AST had 2.45-fold higher value in the malignant compared to the benign group, however, even though it was markedly higher in the MNL, no significant differences were observed between either group. Since this enzyme is associated with tissue necrotic alterations, these findings were expected. Additionally, the higher values may be related with muscle tissue alterations induced by neoplasia in the abdominal muscles, elevated catabolism, as well as metastasis. The non-significant differences were also expected due to the low sample size and high variation. According to another study, the increasing levels of ALT and AST were associated with tumor progression (26, 27).
The malignant group had 2.5-fold significantly higher value of AP compared to the benign group. MNL had significantly higher value than ML. The higher concentration in the malignant groups was expected due to the enzyme’s non-specific nature regarding pathological conditions and its high prevalence in different tissues, including the spleen. It could be considered as an indirect biomarker of intensive mitotic division in the spleen or with increased metastatic potential of hepatic or hepatobiliary malignant cells. Metabolic stress syndrome with endogenous cortisol level can induce elevated AP levels (25, 28).
The limitations of the study are the low sample size in the groups which yielded low statistical power of 0.20 (20%). Therefore, the findings could be considered as merely indicative and could be used for further research by increasing the sample size.

CONCLUSION

The ultrasonographic finding of heterogenous hypoechoic nodules with ‘leopard’ pattern morphology of the spleen, and pleomorphic lymphoblasts infiltration with increased values of leucocytes, neutrophils, monocytes, alanine transaminase, and alkaline phosphatase, are clear indicators for distinguishing malignant from benign NSD in dogs.
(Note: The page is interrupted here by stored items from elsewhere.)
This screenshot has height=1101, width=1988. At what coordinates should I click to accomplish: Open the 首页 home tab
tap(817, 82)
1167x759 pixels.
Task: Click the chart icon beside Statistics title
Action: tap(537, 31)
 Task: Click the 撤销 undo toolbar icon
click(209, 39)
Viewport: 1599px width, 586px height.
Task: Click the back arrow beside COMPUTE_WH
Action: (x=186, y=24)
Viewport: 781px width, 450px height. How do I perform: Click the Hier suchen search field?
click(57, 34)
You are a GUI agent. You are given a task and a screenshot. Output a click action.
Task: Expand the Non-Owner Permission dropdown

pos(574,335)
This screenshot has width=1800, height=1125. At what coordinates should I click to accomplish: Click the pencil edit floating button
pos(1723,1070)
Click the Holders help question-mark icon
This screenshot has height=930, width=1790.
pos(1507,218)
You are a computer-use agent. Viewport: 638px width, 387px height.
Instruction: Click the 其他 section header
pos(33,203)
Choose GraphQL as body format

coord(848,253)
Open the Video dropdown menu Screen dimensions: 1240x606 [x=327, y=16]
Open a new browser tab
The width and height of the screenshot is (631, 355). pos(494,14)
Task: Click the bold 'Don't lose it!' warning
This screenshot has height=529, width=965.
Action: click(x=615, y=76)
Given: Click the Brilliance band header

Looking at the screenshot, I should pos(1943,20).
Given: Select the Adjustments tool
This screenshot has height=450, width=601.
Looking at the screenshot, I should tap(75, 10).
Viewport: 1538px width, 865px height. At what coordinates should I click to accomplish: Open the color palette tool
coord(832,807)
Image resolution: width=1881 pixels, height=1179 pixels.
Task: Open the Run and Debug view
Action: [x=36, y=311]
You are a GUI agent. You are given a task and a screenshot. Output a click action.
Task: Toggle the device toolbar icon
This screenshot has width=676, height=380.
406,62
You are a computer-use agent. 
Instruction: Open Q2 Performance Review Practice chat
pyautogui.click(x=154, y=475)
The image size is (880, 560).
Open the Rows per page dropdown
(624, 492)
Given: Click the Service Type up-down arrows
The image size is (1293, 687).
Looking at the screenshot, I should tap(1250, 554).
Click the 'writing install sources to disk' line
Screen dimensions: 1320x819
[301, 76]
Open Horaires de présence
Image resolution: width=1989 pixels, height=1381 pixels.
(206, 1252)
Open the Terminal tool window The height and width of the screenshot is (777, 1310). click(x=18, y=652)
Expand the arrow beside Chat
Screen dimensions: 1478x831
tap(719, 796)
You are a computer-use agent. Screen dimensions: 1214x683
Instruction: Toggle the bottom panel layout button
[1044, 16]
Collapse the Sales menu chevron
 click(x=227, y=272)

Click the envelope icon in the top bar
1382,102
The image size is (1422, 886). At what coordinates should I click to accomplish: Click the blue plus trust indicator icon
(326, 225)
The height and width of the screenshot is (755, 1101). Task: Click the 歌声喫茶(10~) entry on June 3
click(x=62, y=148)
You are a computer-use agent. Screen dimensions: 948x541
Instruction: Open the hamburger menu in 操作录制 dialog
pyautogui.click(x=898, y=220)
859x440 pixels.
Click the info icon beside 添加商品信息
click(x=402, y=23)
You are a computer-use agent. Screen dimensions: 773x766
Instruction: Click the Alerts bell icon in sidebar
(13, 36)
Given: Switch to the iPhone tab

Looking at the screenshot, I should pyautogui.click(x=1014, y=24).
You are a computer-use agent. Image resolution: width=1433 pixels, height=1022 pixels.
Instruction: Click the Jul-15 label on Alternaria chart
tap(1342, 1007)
The ultrasonographic and cytology findings, combined with higher values of leucocytes, neutrophils, and alkaline phosphatase, can be used for distinguishing lymphoid from non lymphoid NSD in dogs. None of these parameters alone could be used as a direct diagnostic indicator for NSD.

CONFLICT OF INTEREST

The authors declare that they have no financial or non-financial conflict of interest regarding authorship and publication of this article.

ACKNOWLEDGMENTS

The study was conducted on admitted patients at the University Veterinary Hospital at the Faculty of Veterinary Medicine-Skopje, together with colleagues from private practice.

AUTHORS’ CONTRIBUTION

IC performed the hematology, biochemistry, and cytology analyses and wrote the manuscript. AA collected and analyzed the data. IU revised the written text. EAP and TN performed the ultrasonographic diagnostics. MN conducted a detailed statistical analysis and made corrections to the final version of the manuscript.